3.4. Impact of GR24 on Antioxidant Enzymatic Activities of Sunflower under Salinity Stress

A statistically highly significant (p < 0.01) effect of GR24 and salt stress was recorded for antioxidant enzymatic activities (Table 1). The application of salinity led to a notable enhancement of the activities of SOD, CAT and POD compared to the control treatment. GR24 applied at 0.01 mg L−1 showed the highest antioxidant values compared to other levels with salt stress conditions. There were 74.42%, 53.62% and 175.68% increases in SOD, CAT and POD contents under salt stress, respectively, compared to control treatments at the said GR24 level. The lowest values of these observations were recorded under control conditions without GR24 application (Figure 5).

3.5. Impact of GR24 Application on Quantification of Mineral Ions in Roots and Shoots of Ornamental Sunflower under Salt Stress

The application of GR24 showed the elevation of Na+ contents in the roots and shoots of ornamental sunflowers.

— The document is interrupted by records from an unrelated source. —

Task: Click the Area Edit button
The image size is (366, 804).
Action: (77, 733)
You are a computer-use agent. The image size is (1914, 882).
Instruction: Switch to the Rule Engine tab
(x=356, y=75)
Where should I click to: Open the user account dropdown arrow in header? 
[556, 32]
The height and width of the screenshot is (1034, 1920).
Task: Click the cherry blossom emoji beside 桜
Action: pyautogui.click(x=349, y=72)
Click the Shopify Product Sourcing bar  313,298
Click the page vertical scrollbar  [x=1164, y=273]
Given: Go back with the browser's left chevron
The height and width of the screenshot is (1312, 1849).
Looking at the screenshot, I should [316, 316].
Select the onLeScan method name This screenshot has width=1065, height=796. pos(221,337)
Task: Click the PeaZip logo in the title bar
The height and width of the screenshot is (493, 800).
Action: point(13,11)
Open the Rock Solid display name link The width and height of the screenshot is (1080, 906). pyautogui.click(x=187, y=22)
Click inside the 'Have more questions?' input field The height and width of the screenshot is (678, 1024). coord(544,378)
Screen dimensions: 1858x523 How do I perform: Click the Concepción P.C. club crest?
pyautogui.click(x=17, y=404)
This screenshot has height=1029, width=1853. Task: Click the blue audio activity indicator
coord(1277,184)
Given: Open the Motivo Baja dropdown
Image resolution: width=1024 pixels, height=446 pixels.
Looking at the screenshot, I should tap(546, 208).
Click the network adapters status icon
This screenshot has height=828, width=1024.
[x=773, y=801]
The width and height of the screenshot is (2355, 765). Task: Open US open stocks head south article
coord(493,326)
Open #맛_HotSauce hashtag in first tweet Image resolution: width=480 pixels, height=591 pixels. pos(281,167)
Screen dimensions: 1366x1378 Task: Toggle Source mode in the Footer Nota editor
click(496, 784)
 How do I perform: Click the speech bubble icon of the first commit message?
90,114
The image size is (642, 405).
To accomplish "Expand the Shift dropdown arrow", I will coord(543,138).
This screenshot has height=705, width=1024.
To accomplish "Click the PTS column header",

A reducing trend was recorded in Na+ content due to an increment in the GR24 level. There were 69.57%, 69.23% and 63.28% increases in root Na+ contents and 34.56%, 32.46% and 29.74% increases in shoot Na+ contents with GR24 applications at 0.001, 0.01 and 0.1 mg L−1, respectively, under salinity stress conditions. A decreasing trend was found in K+ and Ca2+ concentrations in both the roots and shoots of ornamental sunflowers under saline conditions. The greatest diminutions in K+ contents in roots (−5.63% and −38.14%) and shoots (−5.63% and −36.29%) were recorded at 0.01 mg L−1, whereas Ca2+ contents were reduced by −2.63% and −30% and −1.9% and 10.95% at the same GR24 level under control and saline conditions, respectively (Figure 6).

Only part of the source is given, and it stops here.